In a complex offshore environment, wind load is among the most important design factors for the jack-up platform. In this study, we have conducted a detailed numerical analysis of wind loading on a jack-up platform in normal operation and extreme conditions at both model scale and full scale for wind headings from 0 to 360 degrees. The wind load in the form of coefficients of three force components and three moment components are in good agreement between numerical prediction and experimental measurements. In addition, we measured surface pressures at 22 different locations of the platform, and they match well with CFD calculations.
Being one of the typical types of Mobile Offshore Drilling Unit (MODU), the jack-up units are widely used in shallow to medium-deep water (i.e. up to 170 meters deep) all over the world.
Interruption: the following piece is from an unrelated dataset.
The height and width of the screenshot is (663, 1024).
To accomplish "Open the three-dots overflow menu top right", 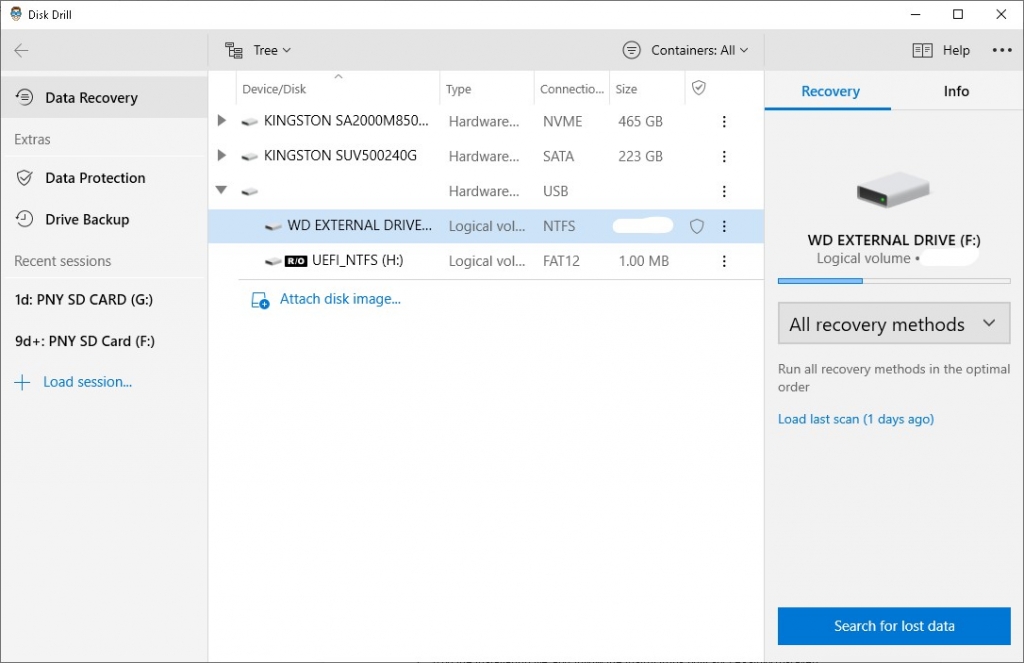I will pyautogui.click(x=1002, y=49).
In such complex offshore operation environment, a jack-up platform is subject to both aerodynamic and hydrodynamic loads from wind, wave and current. Wind load is among the most important design load for the jack-up structure, especially due to much larger projected area above water than under water. Therefore, it is critical to meet design requirement of the wind load with respect to the safety, reliability and stability of jack-up platform in operation.
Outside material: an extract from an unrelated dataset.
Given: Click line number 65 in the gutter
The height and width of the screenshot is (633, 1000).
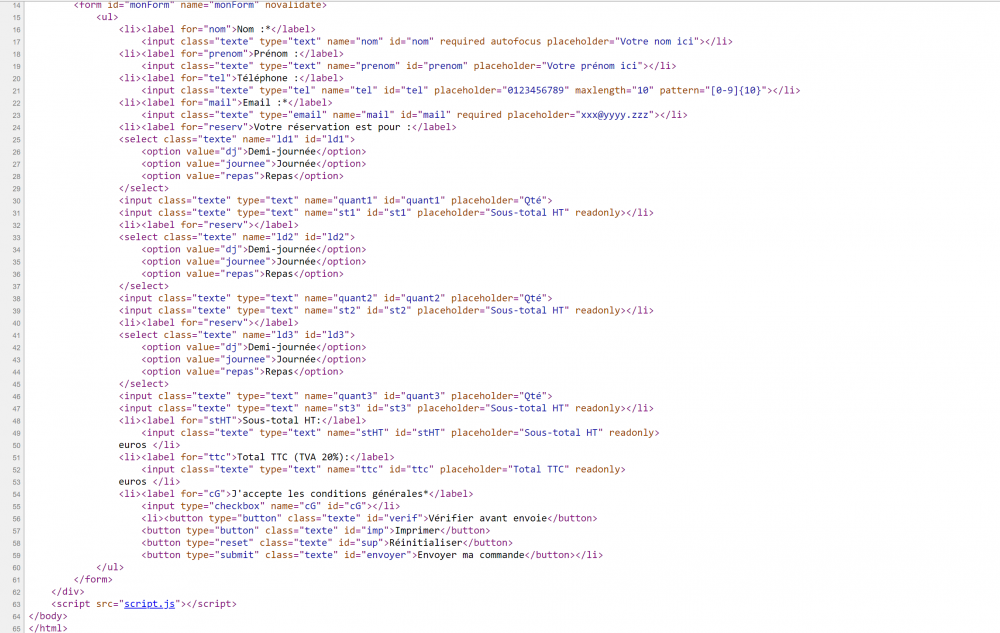Looking at the screenshot, I should point(15,628).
Traditionally, the wind load acting on offshore structures is measured in wind tunnel tests, but with rapid development in Computational Fluid Dynamics (CFD) and ever-increasing computing power, it is possible to simulate wind flow around the offshore structure and calculate wind loads numerically. However, good practice has to be followed in order to benchmark CFD modelling with wind tunnel test result well.
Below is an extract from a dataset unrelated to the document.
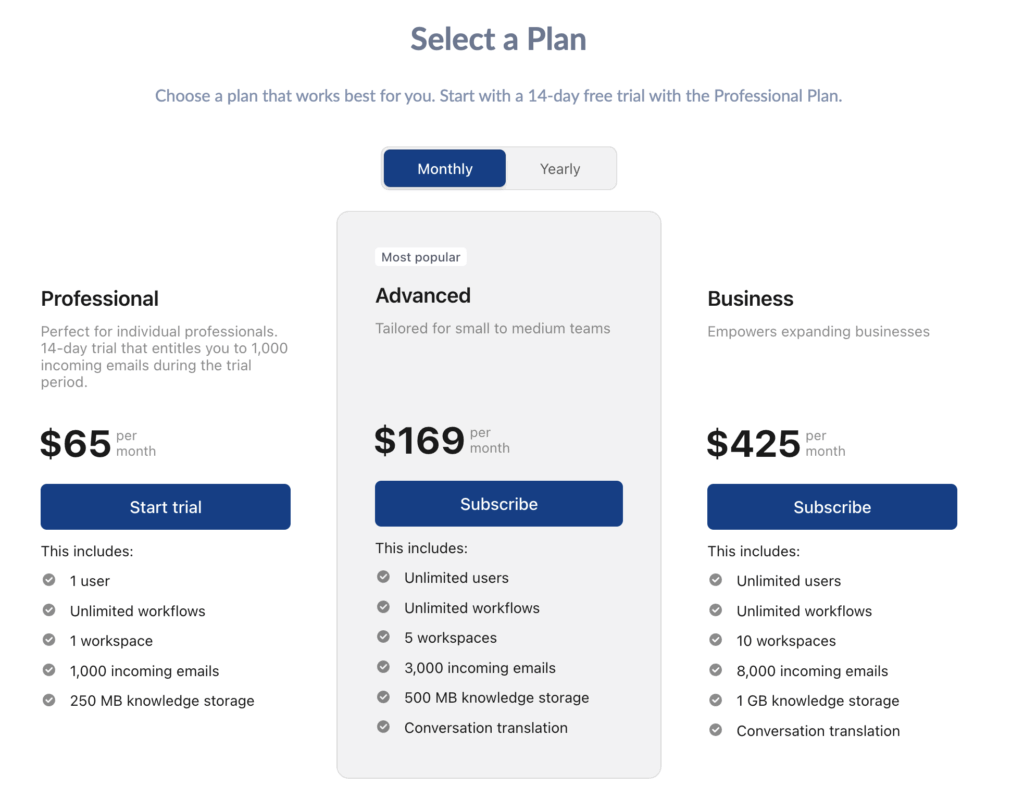Click the $169 per month price
The height and width of the screenshot is (799, 1024).
[x=442, y=440]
While significant effort has been made in numerical study of aerodynamic loading on offshore platforms in the past two decades, the offshore industry has begun using CFD as an alternative tool to predict wind load on offshore structures including Jack-ups, semi-submersibles and FPSOs (Jiang et al, 2013; Koop et al, 2010, 2012; Kim et al, 2018; Yeon et al, 2021; Liu et al, 2021; Zhang et al, 2021). As the oil fields continue to deplete, jack-up fleets are pushed towards deeper waters and harsher environments, more accurate and reliable wind load data are required from computational tools. The CFD data-based Reduced Order Methods (ROMs) enables investigation of wider range of scenarios and obtain the performance evaluations almost instantly (Xing et al, 2021, 2022).